The Sam Robb Fund

Like many boys, Sam loved playing sports – primarily basketball and football. At 6’5″ and 230 lbs. in the 10th grade, Sam was already a college prospect. But in the fall of 2002, X-rays of a nagging stress fracture in Sam’s left knee revealed the unthinkable… the diagnosis of bone cancer (osteosarcoma).

After an exhausting three months of chemotherapy, surgery to save his knee, and then more chemotherapy to eradicate the cancer, the news was bleak. Only 50% of the tumor had been killed, putting him into a high-risk group. His odds for survival dropped from the 75% to considerably less.

Even after hearing the news that his football career was over, he didn’t give up. He decided to play baseball. Although it didn’t come easy, particularly with a prosthetic knee, he managed to pitch for a highly competitive East Cobb team, winning the final game of a world series in Tampa. Although he never would achieve elite athletic status, he fought to realize his dream of being part of a winning team. Four and half years later, Sam and his family thought he had beaten his cancer demons. And then, more bad news. In the spring of 2007, Sam began to experience fatigue and discomfort in his lungs. The lung scan revealed that a grapefruit sized mass had taken over his lungs and chest cavity.

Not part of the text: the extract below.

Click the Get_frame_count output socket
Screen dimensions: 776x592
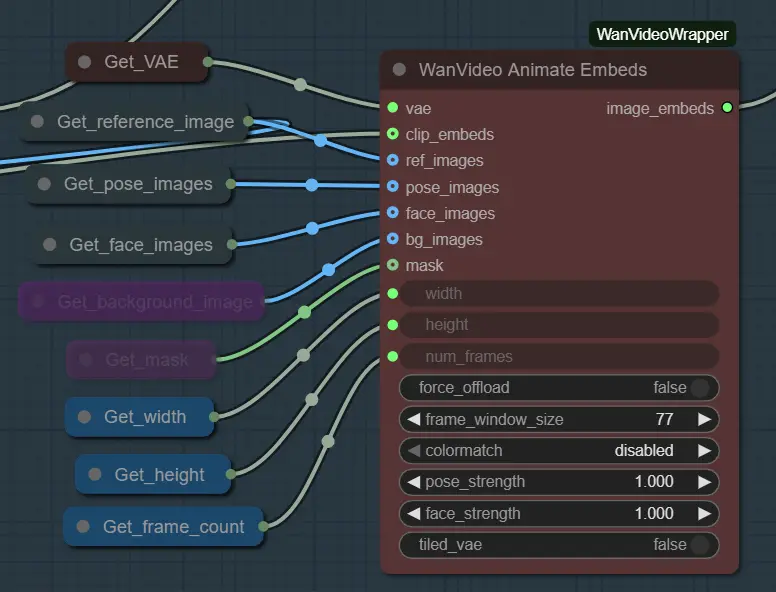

While many doctors felt the surgery to remove the tumor was life-threatening, one brave surgeon agreed with Sam to go for the “long ball” and remove the tumor…and a lung. Sam never made it off the operating table. The tumor was too difficult to extricate. But in many ways, the outcome was blessed. Sam never wanted sympathy, nor did he ever act like a sick person. He was good at everything except one thing – being sick.

Sam may be gone, but he will never be forgotten. The Sam Robb Fund will ensure that his spirit and determination to live life, no matter what the cards may hold, will live on to benefit others. So, too, will his mantra continue to inspired children facing childhood cancer: “Fightin Till the Last Breath.”

The Sam Robb Fellow at the Aflac Cancer Center and Blood Disorders Services of Children’s Healthcare of Atlanta and Emory University School of Medicine

First, the Robb family believes it is critically important to help train young doctors who may make significant contributions to finding cures for childhood cancers, and they know Sam would be proud to support their education. These doctors care for children with cancer with unmatched skill and dedication, and the importance of providing them with the very best training and preparation for this vital and difficult work cannot be overstated.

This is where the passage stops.